Showing posts with label manifest. Show all posts
Showing posts with label manifest. Show all posts

Feb 7, 2016

DLL loading and initializing

A couple of years ago, I was developing a Windows application using Borland's IDE. This is a Rapid Application Development (RAD) tool. It is very easy to create a Windows application by just clicking the controls you want, and add the code for the event you want.

I realized that my Windows application appearance was very boring comparing to other applications. I learned that my application was using the old Standard theme, and the other ones were using Visual Styles. After some researching, I was able to take advantage of the Visual Styles as well, by adding a manifest to my application. The secret was to load version 6 (or higher) of comctl32.dll (and not version 5).

A couple of weeks ago, I started to dig into the details of the loaded comctl32.dll and the role of the manifest. What was inside version 6 of comctl32, which was not present in version 5? During my research, I learned how and when the DLL was loaded into the address space of the process, and further, I learned how and when DLLs in general are loaded into the address space and initialized. This is the subject for this post. In another post, I will expand the discussion and go into details for comctl32.dll, Visual Styles, atom tables and Activation Context.
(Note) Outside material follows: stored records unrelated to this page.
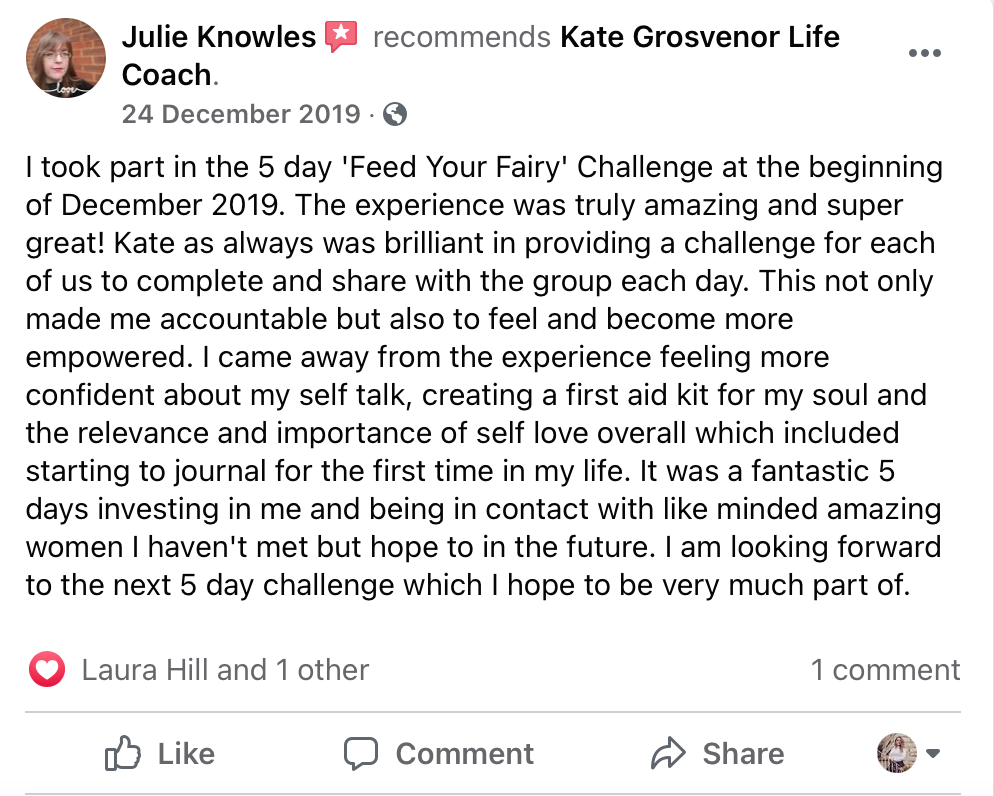This screenshot has height=796, width=994.
Task: Click the thumbs-up Like icon
Action: point(123,753)
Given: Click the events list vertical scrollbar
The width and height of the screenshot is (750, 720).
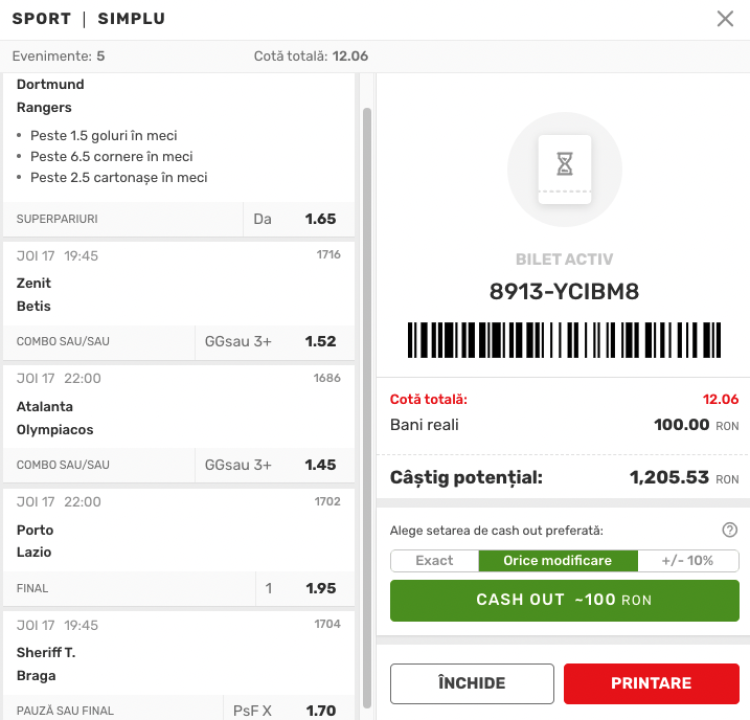Looking at the screenshot, I should (x=367, y=407).
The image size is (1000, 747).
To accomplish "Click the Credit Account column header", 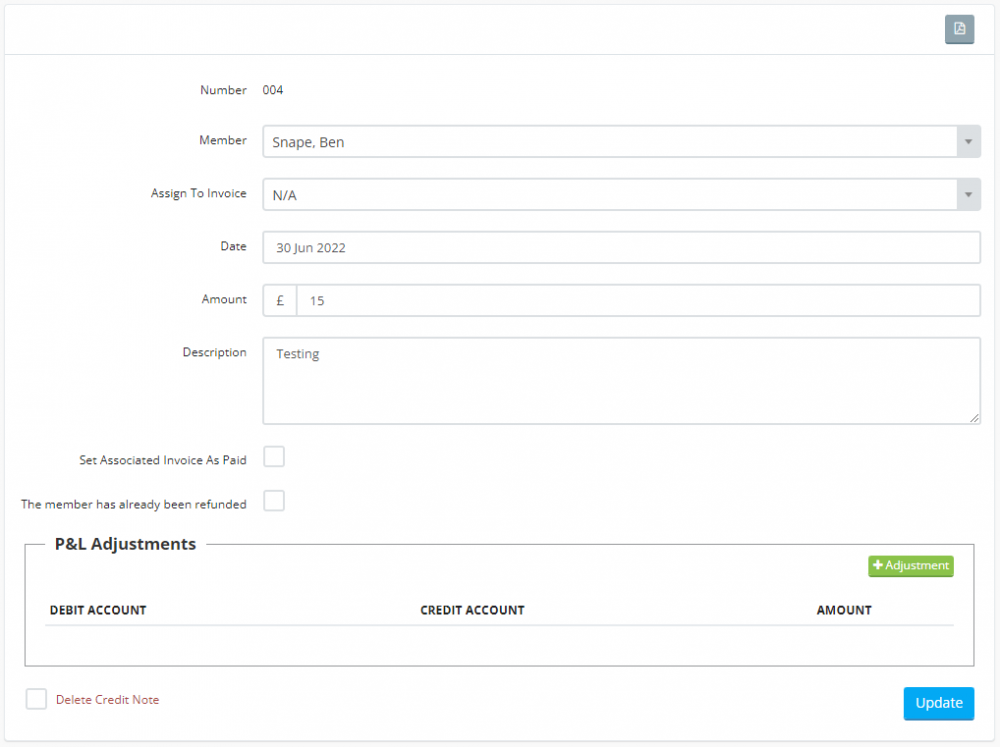I will click(x=472, y=610).
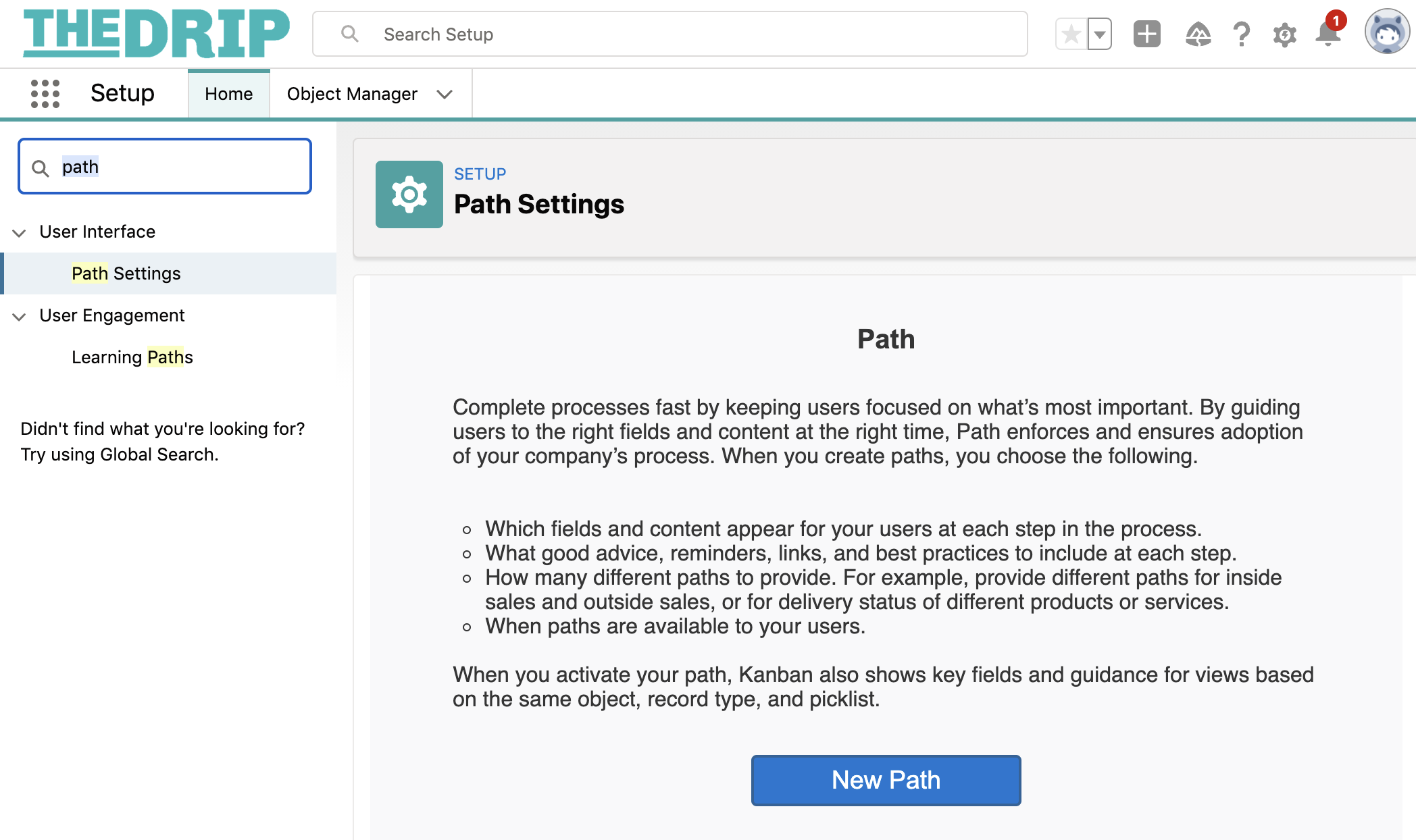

Let's start to check out a very simple Windows application, it is built in Borlands IDE in Debug mode, using only Win32 DLLs (not Borlands Dynamic libraries).

A simple application in the IDE

A simple application
This application is clearly not using Visual Styles. It is using the old Standard theme, it has the old boring 3D style.

Now let's check out which DLLs are loaded are loaded into the address space of the process for this simple application. We can easily see them, using one of my favorite tool, Process Explorer.

A simple application with its DLLs in Process Explorer
Amazing, so many DLLs needed just for a simple window with a button.

When I saw the loaded DLLs for the first time, the first question which came to my mind was why comctl32.dll is loaded twice? With different versions? Within this process, comctl32.dll was loaded both as the 5.82- and 6.10- version.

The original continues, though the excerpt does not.